Джорджия сказала, что мама долго не соглашалась оставить меня одного – пока совсем не обессилела и не уснула. Но Мэй и Джорджия пообещали ей заботиться обо мне и дали слово, что проследят не только за тем, чтобы я исправно мылся, читал молитвы и делал домашние задания, но и за Джеймсом, – и, если тот будет подавать дурной пример, выгонят его из дома.
Я даже немного пожалел Джеймса – он был как будто искренне обижен всеобщим неверием в то, что ему можно доверить присмотр за ребенком. Однако, не согласись он на этот надзор за ним, меня бы точно отправили жить к моей тете – а та, без всяких сомнений, попыталась бы убить и меня тоже.
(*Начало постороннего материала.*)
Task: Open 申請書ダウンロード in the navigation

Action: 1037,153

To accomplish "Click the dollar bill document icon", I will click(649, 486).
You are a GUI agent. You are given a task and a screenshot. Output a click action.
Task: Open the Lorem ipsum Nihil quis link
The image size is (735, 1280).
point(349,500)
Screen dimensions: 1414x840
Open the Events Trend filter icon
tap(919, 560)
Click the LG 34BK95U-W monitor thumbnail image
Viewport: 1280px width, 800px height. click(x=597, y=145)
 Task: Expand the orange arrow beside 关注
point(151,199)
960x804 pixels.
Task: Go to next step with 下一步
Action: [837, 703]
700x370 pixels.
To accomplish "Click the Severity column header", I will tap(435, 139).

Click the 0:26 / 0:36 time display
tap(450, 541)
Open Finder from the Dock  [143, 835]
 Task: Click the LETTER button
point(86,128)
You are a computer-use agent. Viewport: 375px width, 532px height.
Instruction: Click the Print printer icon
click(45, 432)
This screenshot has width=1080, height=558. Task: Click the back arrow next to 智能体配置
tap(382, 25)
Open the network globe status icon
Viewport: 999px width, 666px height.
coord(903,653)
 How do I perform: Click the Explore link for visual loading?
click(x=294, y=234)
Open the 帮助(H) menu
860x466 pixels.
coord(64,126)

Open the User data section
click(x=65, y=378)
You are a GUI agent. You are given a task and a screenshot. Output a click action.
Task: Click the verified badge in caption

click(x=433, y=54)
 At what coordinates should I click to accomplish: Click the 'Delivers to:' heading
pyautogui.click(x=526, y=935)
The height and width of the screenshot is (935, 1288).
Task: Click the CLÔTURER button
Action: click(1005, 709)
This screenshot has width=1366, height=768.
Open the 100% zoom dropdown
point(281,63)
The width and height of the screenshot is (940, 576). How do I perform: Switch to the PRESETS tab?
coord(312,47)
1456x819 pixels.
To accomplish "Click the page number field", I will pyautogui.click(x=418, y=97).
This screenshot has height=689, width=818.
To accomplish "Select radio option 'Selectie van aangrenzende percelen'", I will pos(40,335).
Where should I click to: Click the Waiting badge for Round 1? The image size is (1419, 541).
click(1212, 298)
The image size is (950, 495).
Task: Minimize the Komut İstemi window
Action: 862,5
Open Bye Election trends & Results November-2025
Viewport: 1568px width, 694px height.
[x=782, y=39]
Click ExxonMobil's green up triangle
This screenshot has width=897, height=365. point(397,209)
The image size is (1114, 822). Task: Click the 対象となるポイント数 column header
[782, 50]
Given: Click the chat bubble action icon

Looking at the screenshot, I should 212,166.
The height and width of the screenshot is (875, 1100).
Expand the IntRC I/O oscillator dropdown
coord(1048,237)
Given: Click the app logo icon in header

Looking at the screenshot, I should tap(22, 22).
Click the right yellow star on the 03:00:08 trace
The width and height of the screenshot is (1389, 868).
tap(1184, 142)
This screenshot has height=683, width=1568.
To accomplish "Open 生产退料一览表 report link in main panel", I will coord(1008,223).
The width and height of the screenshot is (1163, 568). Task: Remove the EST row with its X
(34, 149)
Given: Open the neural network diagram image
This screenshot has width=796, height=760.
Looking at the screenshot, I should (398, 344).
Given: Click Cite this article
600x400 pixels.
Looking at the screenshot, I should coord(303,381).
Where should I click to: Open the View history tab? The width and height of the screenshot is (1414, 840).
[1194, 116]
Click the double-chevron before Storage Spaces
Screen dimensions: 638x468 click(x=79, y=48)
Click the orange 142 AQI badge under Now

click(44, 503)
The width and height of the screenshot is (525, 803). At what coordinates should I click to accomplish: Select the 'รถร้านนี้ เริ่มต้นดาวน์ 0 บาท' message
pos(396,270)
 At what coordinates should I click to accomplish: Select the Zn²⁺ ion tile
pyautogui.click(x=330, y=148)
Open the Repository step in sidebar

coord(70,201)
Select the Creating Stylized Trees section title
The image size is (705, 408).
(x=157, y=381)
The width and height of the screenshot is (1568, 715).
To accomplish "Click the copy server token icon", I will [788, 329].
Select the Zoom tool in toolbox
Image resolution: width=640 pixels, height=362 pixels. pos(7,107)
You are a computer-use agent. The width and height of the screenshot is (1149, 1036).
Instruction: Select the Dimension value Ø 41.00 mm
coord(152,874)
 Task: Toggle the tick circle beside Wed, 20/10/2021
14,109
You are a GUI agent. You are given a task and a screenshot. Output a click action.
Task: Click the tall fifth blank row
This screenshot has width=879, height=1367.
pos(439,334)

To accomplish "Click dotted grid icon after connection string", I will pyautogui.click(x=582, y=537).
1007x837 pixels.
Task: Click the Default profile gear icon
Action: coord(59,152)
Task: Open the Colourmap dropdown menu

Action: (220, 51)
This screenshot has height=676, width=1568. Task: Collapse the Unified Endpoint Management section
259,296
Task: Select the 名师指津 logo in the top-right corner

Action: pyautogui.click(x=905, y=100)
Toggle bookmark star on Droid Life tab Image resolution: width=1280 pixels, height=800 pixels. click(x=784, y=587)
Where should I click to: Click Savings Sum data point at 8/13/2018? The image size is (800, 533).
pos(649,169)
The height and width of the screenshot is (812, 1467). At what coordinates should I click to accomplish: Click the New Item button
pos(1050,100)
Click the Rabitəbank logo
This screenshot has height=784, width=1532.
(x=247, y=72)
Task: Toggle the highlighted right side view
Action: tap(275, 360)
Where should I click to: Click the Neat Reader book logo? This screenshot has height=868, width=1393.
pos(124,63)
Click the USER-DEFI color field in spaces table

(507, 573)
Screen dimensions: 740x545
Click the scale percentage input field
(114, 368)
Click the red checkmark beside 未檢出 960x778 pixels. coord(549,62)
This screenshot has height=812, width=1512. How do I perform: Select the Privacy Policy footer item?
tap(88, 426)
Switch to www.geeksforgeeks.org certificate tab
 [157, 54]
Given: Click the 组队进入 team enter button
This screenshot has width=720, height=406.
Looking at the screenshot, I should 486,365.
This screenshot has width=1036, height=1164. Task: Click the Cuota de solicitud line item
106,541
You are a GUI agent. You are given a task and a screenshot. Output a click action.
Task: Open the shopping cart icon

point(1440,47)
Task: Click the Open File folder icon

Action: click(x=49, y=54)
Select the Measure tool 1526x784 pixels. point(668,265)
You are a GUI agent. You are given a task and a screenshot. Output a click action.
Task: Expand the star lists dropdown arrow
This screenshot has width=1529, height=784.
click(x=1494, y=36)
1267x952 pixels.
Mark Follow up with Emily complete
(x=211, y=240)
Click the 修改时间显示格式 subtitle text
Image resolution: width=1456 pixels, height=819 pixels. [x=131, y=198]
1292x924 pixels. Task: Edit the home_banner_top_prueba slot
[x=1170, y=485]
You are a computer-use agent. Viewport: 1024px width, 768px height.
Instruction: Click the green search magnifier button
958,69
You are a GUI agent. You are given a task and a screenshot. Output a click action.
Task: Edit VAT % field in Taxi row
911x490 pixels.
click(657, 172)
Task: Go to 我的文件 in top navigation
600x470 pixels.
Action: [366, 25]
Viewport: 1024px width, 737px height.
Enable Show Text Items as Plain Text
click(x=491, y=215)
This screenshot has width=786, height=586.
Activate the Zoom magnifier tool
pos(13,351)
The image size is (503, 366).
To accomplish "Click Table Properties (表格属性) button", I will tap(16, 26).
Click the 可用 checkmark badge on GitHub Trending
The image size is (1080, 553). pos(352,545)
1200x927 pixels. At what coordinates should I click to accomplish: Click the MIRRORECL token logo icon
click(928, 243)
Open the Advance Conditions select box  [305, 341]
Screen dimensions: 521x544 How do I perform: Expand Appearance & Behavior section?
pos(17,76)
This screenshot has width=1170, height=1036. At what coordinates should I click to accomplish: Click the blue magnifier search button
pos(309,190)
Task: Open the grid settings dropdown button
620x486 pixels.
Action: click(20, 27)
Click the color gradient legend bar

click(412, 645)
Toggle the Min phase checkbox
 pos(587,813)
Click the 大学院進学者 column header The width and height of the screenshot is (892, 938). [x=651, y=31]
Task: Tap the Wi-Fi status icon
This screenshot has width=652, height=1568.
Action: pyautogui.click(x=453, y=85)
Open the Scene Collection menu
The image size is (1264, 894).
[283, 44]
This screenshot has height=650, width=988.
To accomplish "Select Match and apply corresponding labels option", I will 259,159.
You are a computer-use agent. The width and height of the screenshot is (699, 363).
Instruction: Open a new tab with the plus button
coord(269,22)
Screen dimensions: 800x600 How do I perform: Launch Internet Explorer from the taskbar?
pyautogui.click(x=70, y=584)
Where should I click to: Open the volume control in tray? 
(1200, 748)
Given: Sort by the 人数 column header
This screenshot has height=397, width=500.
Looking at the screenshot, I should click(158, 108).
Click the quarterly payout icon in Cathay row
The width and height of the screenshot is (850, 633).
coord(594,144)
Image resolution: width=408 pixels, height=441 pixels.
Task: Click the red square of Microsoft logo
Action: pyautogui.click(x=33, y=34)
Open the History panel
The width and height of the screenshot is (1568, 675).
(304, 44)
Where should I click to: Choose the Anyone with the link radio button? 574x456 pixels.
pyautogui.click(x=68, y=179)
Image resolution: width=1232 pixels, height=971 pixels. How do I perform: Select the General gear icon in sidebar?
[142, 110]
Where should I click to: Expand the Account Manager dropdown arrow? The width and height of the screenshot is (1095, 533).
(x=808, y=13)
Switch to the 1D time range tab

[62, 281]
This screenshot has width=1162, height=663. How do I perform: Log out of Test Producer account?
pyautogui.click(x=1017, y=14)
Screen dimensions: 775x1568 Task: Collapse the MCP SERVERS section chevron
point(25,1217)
Поэтому после той ночи, когда маму увезли в больницу, в тот день, когда Мэй призналась в своих нездоровых пристрастиях, мою кровать временно перенесли в комнату Джеймса и поставили под прямым углом к его кровати.
У него царил страшный бардак – кругом валялись горы газет, грязная одежда, а все свободное пространство занимали книги. На стене, рядом с которой приткнули мою кровать, висела доска, вроде той, что у Мэй, только к ней были приколоты не фотографии родственников, а клочки бумаги, в основном, с телефонными номерами. Еще в нее был воткнут большой нож – я видел иногда, как Джеймс вычищает им грязь из-под ногтей.
Когда Джорджия и Джеймс заталкивали мою кровать в угол, я решил помочь и потащил Джеймсову к дальней стене. И тут из вороха скомканного постельного белья выскользнул журнал, упал на пол и открылся посередине, явив взорам светловолосую женщину с огромными голыми грудями, покрытыми мыльной пеной.
Джорджия и Джеймс уставились на журнал с таким видом, словно это была граната, брошенная кем-то в комнату.
Они стояли, онемев, секунды три, наверное, глядя на голую женщину, потом друг на друга, потом на меня, а потом – снова на журнал.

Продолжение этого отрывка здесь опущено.